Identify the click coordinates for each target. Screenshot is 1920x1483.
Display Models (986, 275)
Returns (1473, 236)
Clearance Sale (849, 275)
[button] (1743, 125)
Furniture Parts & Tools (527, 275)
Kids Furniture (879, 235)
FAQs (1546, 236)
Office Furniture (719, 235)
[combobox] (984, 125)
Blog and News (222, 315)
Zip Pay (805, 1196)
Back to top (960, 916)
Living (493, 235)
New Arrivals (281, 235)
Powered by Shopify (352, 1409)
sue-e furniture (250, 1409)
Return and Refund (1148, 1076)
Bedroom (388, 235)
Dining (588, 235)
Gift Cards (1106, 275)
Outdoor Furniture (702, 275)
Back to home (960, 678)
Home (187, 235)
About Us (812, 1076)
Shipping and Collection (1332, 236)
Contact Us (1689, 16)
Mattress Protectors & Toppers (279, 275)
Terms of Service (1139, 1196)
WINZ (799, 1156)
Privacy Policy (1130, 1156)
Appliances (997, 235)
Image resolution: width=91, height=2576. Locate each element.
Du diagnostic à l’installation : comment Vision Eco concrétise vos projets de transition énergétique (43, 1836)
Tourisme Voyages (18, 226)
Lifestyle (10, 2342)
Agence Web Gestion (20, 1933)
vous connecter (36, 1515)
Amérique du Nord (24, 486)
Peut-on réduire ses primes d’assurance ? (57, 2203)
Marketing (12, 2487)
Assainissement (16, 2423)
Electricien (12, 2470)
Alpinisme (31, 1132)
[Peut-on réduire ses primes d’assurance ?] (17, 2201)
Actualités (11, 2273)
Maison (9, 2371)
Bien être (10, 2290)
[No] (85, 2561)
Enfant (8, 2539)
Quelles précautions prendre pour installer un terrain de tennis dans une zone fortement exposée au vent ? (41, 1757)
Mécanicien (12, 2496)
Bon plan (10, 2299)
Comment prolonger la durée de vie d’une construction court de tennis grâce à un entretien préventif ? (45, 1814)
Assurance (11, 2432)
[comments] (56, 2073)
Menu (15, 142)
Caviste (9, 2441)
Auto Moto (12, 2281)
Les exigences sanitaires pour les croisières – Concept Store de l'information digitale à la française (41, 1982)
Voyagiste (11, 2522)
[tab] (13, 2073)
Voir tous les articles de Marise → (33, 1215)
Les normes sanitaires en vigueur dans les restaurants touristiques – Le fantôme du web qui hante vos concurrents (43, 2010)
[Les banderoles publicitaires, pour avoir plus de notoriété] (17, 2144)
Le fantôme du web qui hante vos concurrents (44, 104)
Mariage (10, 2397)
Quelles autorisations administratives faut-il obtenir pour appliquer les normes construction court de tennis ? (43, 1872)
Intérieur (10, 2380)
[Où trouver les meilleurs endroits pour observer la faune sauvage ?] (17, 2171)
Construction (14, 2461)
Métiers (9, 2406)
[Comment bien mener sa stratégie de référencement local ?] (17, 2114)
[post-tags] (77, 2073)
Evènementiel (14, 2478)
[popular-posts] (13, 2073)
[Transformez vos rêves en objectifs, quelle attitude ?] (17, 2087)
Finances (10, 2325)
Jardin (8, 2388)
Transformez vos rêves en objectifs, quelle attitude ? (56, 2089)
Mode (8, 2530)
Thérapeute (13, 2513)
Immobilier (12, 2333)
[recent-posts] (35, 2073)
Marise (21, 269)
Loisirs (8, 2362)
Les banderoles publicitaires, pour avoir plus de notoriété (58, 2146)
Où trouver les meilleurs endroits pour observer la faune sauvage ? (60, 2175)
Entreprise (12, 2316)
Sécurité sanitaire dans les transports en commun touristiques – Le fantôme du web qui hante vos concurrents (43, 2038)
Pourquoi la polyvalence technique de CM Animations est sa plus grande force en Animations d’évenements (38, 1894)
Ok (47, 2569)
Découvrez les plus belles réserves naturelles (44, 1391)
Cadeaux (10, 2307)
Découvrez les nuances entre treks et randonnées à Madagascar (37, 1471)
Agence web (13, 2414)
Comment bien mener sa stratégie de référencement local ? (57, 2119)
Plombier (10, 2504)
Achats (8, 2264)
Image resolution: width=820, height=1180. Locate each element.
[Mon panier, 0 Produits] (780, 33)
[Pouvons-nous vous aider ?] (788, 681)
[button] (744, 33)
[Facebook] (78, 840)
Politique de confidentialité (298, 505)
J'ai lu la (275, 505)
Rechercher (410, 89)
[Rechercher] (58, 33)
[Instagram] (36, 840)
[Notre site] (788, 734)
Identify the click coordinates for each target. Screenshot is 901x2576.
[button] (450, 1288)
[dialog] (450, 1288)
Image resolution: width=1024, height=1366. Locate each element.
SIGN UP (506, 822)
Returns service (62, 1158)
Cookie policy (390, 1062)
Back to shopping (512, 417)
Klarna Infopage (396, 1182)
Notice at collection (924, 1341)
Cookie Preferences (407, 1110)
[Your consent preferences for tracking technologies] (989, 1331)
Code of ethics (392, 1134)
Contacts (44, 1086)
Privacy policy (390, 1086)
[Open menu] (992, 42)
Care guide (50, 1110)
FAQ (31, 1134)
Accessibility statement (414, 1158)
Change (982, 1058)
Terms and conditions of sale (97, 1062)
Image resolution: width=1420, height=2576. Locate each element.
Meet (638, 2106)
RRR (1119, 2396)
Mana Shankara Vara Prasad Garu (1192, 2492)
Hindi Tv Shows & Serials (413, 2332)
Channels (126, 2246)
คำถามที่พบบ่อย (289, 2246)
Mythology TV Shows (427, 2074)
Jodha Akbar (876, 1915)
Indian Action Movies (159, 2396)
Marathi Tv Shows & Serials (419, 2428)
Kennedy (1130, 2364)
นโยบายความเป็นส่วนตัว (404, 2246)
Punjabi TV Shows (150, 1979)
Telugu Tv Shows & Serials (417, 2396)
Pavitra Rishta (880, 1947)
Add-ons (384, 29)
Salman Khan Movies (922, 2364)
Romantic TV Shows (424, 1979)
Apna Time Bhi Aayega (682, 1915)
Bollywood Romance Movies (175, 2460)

◆ **Work task**
Reproduce exactly the lines from the beginning of the entries above up to and including the line that contains "FAQs (1546, 236)".

◆ **Task result**
Identify the click coordinates for each target. Screenshot is 1920x1483.
Display Models (986, 275)
Returns (1473, 236)
Clearance Sale (849, 275)
[button] (1743, 125)
Furniture Parts & Tools (527, 275)
Kids Furniture (879, 235)
FAQs (1546, 236)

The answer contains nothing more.